Выстрел, произведенный Маяковским в свое сердце, на мой взгляд, стал последним актом его бунта против наличного бытия. Дух протеста и отрицания всегда жил в поэте, и порой он захватывал его самого, вызывая желание самоотрицания. В итоге это самоотрицание и произошло.
Нет, Маяковский не разочаровался ни в революции, ни в компартии, ни в коммунизме. Но он стал понимать, что уже служит не столько делу революции, а сколько существующей власти, которая использует его, а в случае своего недовольства его игнорирует, как это произошло в случае с бойкотом юбилейной выставки «20 лет работы Маяковского». Поэт начал чувствовать, что дело с «переплавкой человеческого материала» в духе коммунизма оказалось гораздо более сложным. Слишком неподатливым выступил этот «материал», и для его изменения недостаточно только культурно-просветительских и агитационно-пропагандистских методов. В связи с этим коммунизм уплывал от него все дальше и дальше в будущее.
Самоубийство Маяковского совсем не означает, что поэт хотел изничтожить себя как личность и свое творчество. Он ушел добровольно из жизни, поскольку ощутил невыносимость и безысходность своего существования в определенных условиях и обстоятельствах. В то же время Маяковский жаждал своего бессмертия в прямом и переносном смысле. Во-первых, вспомним, что он верил в возможность научного воскрешения людей в будущем, в том числе и себя. Во-вторых, он хотел, чтобы его стихи звучали в веках. Пафосом бессмертия проникнуто его уже упомянутое вступление к поэме «Во весь голос». Поэт торжественно заявлял, что он придет в «коммунистическое далеко» и над «бандой поэтических рвачей и выжиг» подымет «как большевистский партбилет/ все сто томов своих «партийных книжек» (т. 6, с. 180).
В заключение скажу, что поэтическое наследие Маяковского имеет право на свое место в истории развития русского космизма.

*Маяковский, несомненно, идеализировал Ленина. При этом «самом человечном человеке», вставшем во главе Советского государства, был развязан жестокий «красный террор», который нельзя в полной мере оправдать даже суровыми условиями гражданской войны. В частности, при подавлении тамбовского восстания крестьян впервые была применена практика концентрационных лагерей и расстрела заложников.

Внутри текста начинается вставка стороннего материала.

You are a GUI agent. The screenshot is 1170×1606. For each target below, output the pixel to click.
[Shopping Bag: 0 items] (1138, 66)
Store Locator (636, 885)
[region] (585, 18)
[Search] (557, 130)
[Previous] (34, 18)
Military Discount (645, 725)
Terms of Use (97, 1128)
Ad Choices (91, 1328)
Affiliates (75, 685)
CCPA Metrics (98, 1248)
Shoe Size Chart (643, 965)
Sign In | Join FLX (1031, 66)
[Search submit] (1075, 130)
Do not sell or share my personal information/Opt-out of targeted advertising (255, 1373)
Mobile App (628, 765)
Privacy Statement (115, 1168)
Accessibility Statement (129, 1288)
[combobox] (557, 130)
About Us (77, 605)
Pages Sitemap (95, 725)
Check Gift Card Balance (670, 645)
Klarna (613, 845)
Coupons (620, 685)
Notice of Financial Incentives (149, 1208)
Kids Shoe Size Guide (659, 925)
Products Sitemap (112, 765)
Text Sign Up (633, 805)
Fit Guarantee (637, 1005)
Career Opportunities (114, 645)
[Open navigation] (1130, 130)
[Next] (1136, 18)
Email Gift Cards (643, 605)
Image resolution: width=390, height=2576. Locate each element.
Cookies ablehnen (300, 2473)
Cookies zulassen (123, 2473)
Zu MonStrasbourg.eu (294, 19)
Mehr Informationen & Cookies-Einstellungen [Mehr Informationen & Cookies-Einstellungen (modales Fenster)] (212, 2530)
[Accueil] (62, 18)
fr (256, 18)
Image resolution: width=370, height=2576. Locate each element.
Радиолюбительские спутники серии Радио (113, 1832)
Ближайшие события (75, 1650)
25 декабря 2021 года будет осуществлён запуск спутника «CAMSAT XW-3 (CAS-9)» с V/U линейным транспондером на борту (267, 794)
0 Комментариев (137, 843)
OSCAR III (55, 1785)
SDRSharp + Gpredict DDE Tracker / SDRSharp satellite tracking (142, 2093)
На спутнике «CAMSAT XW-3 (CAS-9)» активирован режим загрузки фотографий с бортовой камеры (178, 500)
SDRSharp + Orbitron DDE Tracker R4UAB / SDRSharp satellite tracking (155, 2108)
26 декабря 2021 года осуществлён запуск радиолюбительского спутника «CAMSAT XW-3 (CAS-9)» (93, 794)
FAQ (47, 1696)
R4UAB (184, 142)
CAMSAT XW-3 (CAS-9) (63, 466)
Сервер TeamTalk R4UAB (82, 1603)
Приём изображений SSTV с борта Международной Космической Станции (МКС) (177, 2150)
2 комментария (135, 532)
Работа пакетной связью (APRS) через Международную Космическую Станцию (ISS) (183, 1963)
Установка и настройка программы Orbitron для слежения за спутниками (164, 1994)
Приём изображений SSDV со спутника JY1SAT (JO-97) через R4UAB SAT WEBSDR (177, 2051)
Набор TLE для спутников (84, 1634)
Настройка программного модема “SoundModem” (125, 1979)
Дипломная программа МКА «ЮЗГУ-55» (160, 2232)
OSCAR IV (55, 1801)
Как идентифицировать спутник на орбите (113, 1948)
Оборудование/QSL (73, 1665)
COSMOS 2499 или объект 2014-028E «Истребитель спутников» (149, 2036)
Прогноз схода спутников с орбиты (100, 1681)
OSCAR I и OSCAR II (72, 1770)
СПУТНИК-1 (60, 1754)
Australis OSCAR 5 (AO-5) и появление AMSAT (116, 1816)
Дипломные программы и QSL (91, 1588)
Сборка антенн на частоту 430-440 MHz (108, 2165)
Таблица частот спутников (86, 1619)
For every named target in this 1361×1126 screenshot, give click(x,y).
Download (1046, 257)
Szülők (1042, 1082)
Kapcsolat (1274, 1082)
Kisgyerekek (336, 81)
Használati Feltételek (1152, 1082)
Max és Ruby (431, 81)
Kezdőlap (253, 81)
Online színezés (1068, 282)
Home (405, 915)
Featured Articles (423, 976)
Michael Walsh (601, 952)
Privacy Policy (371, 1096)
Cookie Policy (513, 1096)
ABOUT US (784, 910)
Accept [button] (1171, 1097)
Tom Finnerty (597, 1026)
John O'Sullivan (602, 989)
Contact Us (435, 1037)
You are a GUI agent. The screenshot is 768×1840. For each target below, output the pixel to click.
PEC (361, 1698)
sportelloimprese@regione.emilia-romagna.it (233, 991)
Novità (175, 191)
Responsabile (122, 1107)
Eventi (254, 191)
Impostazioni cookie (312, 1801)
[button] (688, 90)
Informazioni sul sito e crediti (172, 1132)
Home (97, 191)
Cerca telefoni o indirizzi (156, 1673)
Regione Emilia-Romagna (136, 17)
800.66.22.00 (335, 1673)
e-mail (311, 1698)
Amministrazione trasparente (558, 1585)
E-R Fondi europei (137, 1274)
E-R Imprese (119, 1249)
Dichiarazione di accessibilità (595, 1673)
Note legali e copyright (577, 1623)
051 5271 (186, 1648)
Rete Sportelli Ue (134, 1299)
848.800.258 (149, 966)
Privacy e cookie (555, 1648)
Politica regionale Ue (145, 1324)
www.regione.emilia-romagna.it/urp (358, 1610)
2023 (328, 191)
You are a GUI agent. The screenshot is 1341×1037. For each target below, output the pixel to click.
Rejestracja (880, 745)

Камиль Хайруллин  — философ и литературовед. Пишет также стихи и песни.  Родился в 1946 году в Казани. Кандидат философских наук. В течении 35-ти лет преподавал в казанских вузах. Был заведующим и профессором  кафедры философии Казанского педагогического университета (1987-2011). Почетный работник высшего профессионального образования РФ. Автор книг «Философия космизма», «Космизм: жизнь-человек-ноосфера» и  «Космизм Александра Блока».  Издал два сборника своих стихов и в соавторстве два нотных сборника песен. Публиковался в коллективных поэтических сборниках  и в философских и литературных журналах и газетах.  Автор статей о жизни и творчестве Ф. Тютчева, М. Лермонтова, А. Блока, В. Хлебникова, Н. Заболоцкого,  В. Мустафина и др. Лауреат премий журналов  «Дети Ра», «Зинзивер», «Зарубежные записки»  и газет «Поэтоград» и «Литературные известия». Член  Союза писателей  ХХI  века.